[Records from a data collection]
# # #
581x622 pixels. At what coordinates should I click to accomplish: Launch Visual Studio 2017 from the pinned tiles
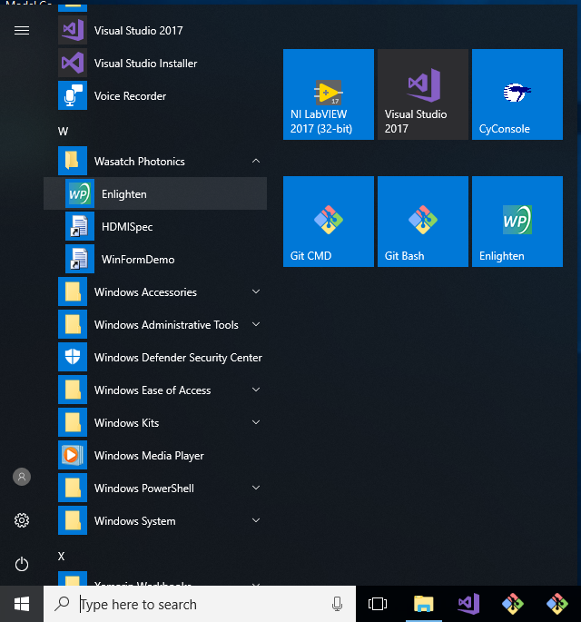pos(422,94)
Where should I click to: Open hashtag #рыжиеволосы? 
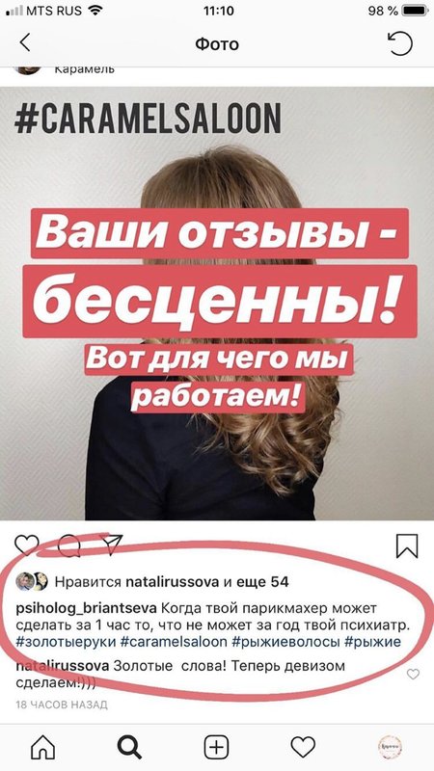click(x=285, y=642)
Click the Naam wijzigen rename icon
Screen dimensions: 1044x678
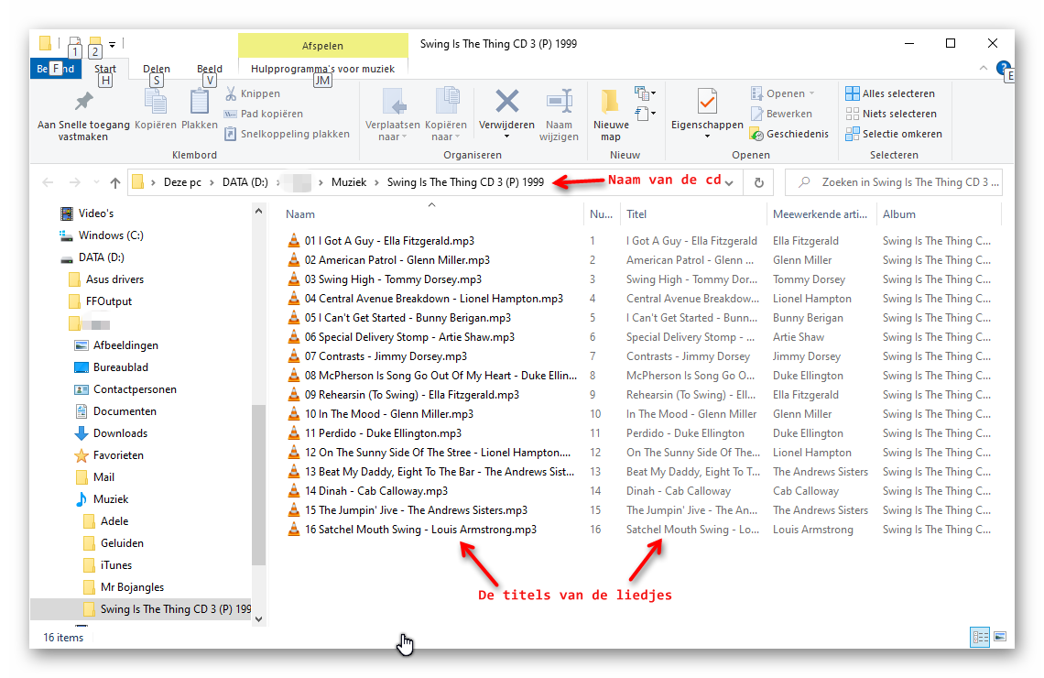coord(559,102)
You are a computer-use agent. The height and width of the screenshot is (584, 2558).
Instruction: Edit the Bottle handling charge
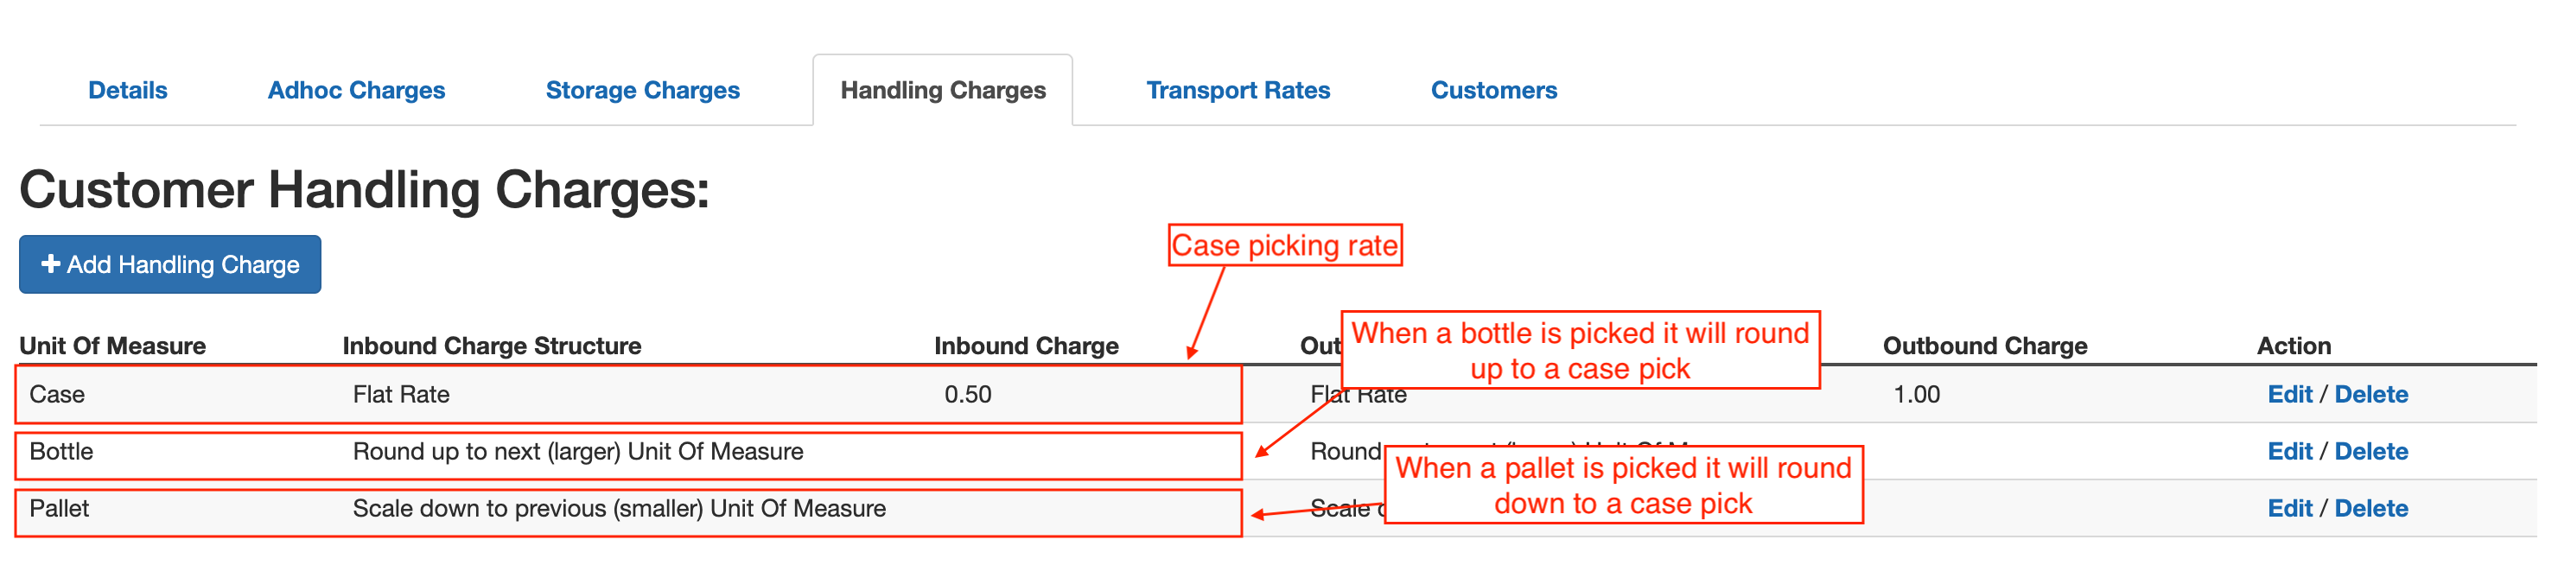tap(2291, 451)
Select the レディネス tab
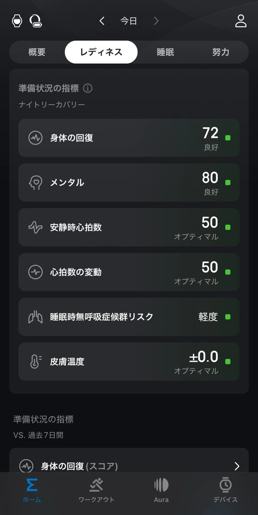 click(101, 52)
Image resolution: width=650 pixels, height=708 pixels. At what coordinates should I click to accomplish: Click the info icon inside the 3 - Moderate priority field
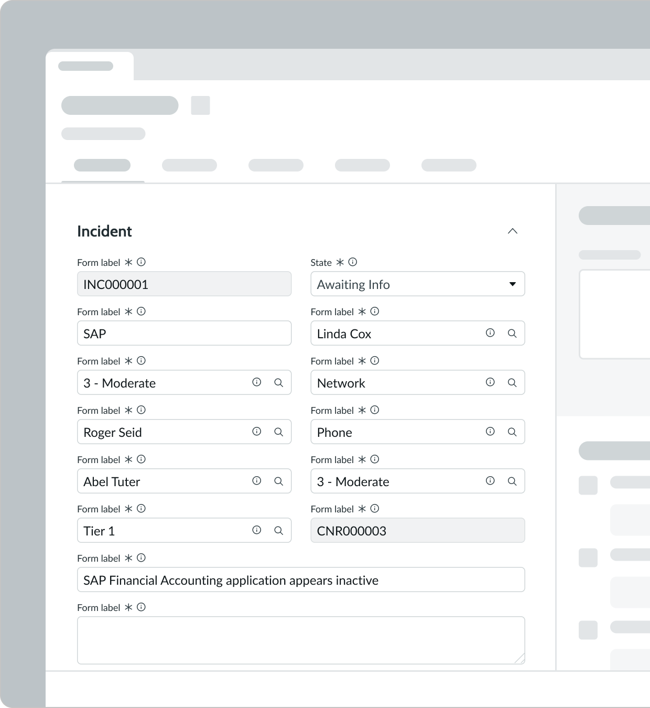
# # #
Brief -> Please provide a faithful transcription of all the data, pictures excluded.

Answer space ->
581x622 pixels. At what coordinates should I click to accomplish: Launch Visual Studio 2017 from the pinned tiles
pos(422,94)
Where should I click to: Open hashtag #рыжиеволосы? 
click(x=285, y=642)
Click the Naam wijzigen rename icon
Screen dimensions: 1044x678
coord(559,102)
You are a computer-use agent. The height and width of the screenshot is (584, 2558).
Instruction: Edit the Bottle handling charge
tap(2291, 451)
Select the レディネス tab
 click(101, 52)
Image resolution: width=650 pixels, height=708 pixels. At what coordinates should I click to accomplish: Click the info icon inside the 3 - Moderate priority field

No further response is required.